The Integrated Resource Plan 2010–2030 was promulgated in March 2011. At the time, it was envisaged that it should be a “living plan” to be revised by the Department of Energy frequently.
In addition to considering the least cost scenario, an IRP also considers a number of additional scenarios to meet various government policy and socio-economic requirements and constraints. Such constraints may include: annual limits on new build for various generation technologies based on the industry capacity to deliver; meeting carbon emission reduction commitments; meeting applicable environmental laws and regulations; minimisation of water usage; maximisation of job creation; etc.
The various additional “constrained” scenarios detailed above are each costed to enable government and the public to understand the additional cost, over and above the least cost scenario, so as to enable a proper cost-benefit evaluation of the various constraints or policy adjustments applied in the various scenarios modelled.
The modelling process employed in the Draft IRP 2018 is based on a number of macro-economic assumptions such as GDP growth, energy intensity, electricity demand, rate of exchange, weighted average cost of capital, etc. In addition, the Draft IRP 2018 considers the full input costs of the different generation technologies, including capital costs for construction and grid integration; construction time; and all fixed and variable operating and maintenance costs over the lifetime of the plant; etc.
An important part of the promulgation of the Draft IRP 2018 is the public participation process enabling stakeholders, organisations and the public to review, understand and make input to the various assumptions used in the Draft IRP 2018, as well as to have a say in the evaluation of the costs and benefits of the various scenarios modelled and other policy interventions.
Speakers at the workshop
The workshop, which was jointly hosted by the South African Photovoltaic Industry Association (SAPVIA) and EE Publishers, opened with six insightful presentations by individuals who are highly regarded in the industry. Each had ten minutes for their presentation. This was followed by a question and answer session (Q&A) which was chaired and facilitated by Shaun Nel of Eton.io.

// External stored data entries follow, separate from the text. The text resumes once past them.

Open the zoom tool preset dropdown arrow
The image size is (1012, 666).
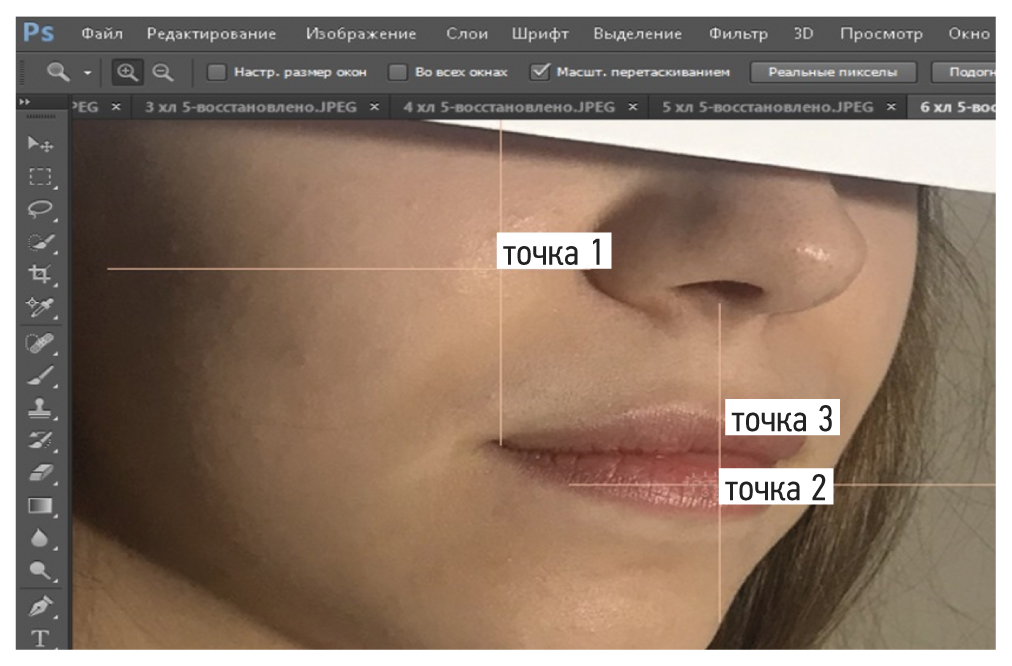coord(87,73)
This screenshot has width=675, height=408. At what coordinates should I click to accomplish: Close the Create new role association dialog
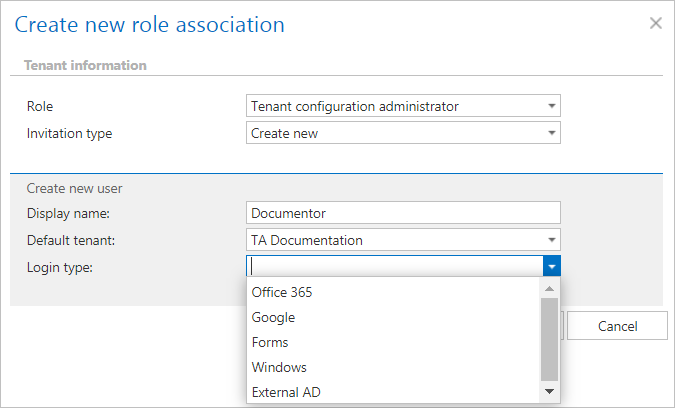(x=656, y=23)
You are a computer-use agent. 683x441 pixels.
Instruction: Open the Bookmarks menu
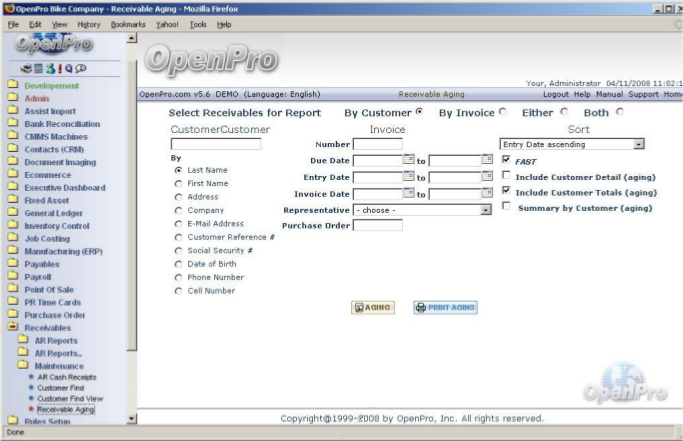coord(127,23)

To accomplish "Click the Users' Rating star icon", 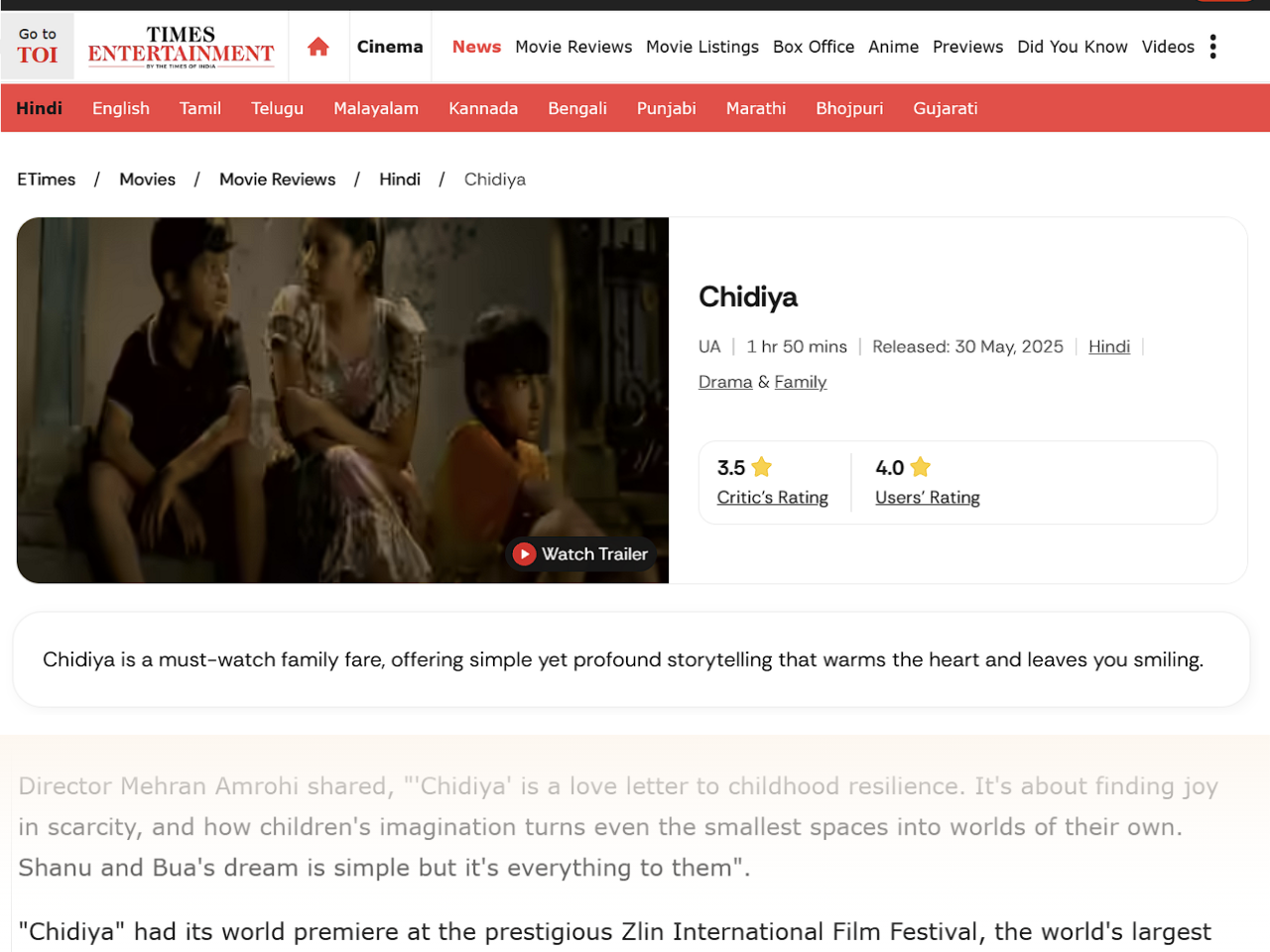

The presentations were as follows:
Jacob Mbele, Department of Energy: IRP 2018 overview; economic & growth assumptions
Mbele said that prior to compiling the current Draft IRP, the Department of Energy had toured all nine provinces where public consultations were held. Although not all the inputs received from these public engagements, much was learned and used in the process of compiling the document which was released for public comment by the DoE on 27 August 2018. The document used a rate of exchange of R15,55/US$, he said.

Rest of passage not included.